[Word and element location rows]
=======
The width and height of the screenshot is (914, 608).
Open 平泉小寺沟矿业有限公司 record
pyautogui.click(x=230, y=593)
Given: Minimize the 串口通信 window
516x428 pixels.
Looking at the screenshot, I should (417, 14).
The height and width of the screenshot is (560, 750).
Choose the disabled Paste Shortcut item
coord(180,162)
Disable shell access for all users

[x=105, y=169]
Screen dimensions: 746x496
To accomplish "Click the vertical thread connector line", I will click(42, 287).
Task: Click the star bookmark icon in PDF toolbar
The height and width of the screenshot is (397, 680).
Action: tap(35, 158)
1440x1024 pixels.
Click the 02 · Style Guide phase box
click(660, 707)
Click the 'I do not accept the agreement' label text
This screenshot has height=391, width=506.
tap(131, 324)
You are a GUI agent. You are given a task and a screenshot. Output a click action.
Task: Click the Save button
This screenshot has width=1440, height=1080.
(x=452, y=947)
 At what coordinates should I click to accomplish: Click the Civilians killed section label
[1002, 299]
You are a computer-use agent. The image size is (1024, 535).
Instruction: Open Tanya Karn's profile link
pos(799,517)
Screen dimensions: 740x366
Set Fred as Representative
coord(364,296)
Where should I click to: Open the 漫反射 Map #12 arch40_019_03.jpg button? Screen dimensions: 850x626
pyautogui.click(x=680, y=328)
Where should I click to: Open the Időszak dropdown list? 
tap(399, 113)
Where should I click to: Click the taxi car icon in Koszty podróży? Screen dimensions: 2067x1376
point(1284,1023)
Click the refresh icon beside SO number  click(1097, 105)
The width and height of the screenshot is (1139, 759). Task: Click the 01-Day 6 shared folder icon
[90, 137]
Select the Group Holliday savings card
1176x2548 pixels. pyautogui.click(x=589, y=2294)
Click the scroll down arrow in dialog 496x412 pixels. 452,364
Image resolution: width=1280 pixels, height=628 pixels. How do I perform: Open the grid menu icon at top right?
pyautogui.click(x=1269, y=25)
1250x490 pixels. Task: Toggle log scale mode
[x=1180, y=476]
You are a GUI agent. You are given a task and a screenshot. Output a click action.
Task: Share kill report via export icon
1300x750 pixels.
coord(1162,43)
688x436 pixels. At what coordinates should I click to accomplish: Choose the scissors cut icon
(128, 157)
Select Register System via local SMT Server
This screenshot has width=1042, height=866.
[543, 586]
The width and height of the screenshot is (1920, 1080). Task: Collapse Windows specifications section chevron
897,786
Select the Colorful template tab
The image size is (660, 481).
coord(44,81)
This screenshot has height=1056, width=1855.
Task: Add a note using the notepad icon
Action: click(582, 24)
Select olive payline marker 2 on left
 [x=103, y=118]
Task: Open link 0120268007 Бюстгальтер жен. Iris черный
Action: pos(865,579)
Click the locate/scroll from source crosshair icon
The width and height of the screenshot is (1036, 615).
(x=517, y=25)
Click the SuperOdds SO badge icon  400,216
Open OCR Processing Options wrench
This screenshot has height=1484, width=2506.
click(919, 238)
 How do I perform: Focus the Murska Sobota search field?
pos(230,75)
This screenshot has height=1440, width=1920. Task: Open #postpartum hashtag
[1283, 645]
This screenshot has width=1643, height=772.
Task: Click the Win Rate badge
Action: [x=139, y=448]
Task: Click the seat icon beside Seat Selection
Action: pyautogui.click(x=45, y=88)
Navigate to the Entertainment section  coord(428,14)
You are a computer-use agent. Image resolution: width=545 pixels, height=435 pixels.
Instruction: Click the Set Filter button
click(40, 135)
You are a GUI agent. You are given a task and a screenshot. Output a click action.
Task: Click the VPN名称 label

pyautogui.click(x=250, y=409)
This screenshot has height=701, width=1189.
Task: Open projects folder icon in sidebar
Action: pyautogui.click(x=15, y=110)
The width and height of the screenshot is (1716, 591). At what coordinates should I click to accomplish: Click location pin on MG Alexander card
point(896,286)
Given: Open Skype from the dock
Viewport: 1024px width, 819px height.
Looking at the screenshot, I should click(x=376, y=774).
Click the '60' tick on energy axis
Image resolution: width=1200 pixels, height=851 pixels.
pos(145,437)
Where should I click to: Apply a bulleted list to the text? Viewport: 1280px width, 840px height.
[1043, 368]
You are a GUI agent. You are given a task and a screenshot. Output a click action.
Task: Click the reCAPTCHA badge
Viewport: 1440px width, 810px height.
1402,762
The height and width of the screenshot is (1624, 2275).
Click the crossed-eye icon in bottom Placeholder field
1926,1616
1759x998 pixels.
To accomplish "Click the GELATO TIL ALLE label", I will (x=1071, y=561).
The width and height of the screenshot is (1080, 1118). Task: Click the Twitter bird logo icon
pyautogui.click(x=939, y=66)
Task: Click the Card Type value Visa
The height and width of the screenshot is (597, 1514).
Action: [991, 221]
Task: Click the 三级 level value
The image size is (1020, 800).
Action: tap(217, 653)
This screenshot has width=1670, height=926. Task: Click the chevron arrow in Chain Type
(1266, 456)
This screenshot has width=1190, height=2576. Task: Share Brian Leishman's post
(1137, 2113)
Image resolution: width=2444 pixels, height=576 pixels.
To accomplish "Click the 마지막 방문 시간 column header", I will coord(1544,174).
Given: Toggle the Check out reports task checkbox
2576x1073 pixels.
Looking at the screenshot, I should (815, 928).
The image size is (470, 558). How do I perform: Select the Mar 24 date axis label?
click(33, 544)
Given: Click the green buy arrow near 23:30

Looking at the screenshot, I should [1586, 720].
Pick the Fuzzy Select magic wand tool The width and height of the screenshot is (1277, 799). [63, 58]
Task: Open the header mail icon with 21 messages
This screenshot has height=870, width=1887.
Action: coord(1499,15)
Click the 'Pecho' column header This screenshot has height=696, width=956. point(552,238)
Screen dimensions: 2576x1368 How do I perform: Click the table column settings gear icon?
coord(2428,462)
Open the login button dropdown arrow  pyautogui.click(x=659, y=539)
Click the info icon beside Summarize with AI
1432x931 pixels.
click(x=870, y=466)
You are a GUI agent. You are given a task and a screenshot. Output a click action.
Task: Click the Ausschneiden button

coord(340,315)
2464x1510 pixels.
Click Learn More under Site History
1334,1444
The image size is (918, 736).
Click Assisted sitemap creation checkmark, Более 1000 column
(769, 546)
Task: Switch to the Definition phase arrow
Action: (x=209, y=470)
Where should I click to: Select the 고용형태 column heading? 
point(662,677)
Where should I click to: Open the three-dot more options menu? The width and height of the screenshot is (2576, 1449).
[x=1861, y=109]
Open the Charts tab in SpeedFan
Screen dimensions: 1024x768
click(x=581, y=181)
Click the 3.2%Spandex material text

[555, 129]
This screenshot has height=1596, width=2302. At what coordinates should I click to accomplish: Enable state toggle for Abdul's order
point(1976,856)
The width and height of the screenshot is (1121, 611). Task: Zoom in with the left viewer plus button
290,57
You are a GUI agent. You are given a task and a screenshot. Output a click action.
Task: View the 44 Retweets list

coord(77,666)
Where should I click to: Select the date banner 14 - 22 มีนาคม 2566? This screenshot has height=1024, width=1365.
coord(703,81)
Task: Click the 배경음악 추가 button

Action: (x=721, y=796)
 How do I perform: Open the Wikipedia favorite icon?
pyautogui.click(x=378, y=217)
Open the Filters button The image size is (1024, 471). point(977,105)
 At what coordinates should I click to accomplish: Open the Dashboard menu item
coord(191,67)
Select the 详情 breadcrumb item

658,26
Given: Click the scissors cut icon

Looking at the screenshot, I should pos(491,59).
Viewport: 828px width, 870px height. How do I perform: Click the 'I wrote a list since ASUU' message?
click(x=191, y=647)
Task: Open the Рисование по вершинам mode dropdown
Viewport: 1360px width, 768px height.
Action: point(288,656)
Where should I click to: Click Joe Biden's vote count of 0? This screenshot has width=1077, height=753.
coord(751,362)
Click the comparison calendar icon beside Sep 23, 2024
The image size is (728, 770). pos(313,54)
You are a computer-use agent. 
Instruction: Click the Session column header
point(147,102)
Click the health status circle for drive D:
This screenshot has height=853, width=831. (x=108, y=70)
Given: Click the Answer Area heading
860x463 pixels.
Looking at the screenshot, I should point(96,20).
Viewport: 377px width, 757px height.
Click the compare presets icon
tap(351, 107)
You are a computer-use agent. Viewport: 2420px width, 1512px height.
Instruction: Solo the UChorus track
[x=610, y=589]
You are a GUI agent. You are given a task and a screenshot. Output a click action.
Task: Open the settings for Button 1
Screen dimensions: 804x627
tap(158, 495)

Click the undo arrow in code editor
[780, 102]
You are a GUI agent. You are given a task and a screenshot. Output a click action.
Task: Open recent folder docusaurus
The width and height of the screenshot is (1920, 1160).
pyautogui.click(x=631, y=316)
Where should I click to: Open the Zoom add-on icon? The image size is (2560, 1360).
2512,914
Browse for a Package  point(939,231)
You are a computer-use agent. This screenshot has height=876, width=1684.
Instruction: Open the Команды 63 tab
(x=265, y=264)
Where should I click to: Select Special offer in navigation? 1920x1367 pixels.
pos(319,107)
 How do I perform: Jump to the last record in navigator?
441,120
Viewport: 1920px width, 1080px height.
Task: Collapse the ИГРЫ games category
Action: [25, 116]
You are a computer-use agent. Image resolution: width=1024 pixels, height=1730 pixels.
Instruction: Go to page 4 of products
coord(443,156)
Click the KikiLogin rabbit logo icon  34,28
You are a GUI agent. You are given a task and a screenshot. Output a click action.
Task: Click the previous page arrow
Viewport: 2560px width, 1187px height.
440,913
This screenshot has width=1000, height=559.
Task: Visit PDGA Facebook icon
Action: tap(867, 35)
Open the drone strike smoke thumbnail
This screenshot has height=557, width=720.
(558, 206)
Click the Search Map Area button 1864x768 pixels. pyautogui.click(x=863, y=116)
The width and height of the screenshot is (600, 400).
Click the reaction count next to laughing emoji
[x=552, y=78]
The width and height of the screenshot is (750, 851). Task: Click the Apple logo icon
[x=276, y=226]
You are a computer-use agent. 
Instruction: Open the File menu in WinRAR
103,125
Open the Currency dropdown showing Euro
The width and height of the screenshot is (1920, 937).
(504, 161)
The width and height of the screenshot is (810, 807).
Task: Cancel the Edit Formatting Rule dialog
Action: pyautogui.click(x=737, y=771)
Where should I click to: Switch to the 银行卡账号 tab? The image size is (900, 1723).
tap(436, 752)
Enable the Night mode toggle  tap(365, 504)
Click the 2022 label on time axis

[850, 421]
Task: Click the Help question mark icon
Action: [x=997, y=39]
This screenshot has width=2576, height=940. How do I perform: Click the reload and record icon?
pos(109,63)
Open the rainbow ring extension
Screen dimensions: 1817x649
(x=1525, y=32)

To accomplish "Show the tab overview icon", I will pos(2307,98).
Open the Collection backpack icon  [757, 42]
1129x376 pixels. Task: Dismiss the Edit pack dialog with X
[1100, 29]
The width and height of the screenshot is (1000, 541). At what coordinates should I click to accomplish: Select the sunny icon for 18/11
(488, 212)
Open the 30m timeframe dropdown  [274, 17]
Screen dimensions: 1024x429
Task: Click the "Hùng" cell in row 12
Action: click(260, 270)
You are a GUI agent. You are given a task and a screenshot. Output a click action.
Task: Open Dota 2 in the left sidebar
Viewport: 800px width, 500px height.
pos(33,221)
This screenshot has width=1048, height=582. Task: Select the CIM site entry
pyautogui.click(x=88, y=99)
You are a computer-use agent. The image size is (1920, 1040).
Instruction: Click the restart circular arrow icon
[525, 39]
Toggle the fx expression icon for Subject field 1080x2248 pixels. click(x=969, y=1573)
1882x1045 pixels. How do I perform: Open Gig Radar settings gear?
=======
# WORK INSTRUCTIONS:
Print the rows again without any changes, beginning with the line that contains "Where should I click to: Switch" and ending after the line that contains "I will pos(2307,98).".

# RESULT BELOW:
Where should I click to: Switch to the 银行卡账号 tab? The image size is (900, 1723).
tap(436, 752)
Enable the Night mode toggle  tap(365, 504)
Click the 2022 label on time axis

[850, 421]
Task: Click the Help question mark icon
Action: [x=997, y=39]
This screenshot has width=2576, height=940. How do I perform: Click the reload and record icon?
pos(109,63)
Open the rainbow ring extension
Screen dimensions: 1817x649
(x=1525, y=32)

To accomplish "Show the tab overview icon", I will pos(2307,98).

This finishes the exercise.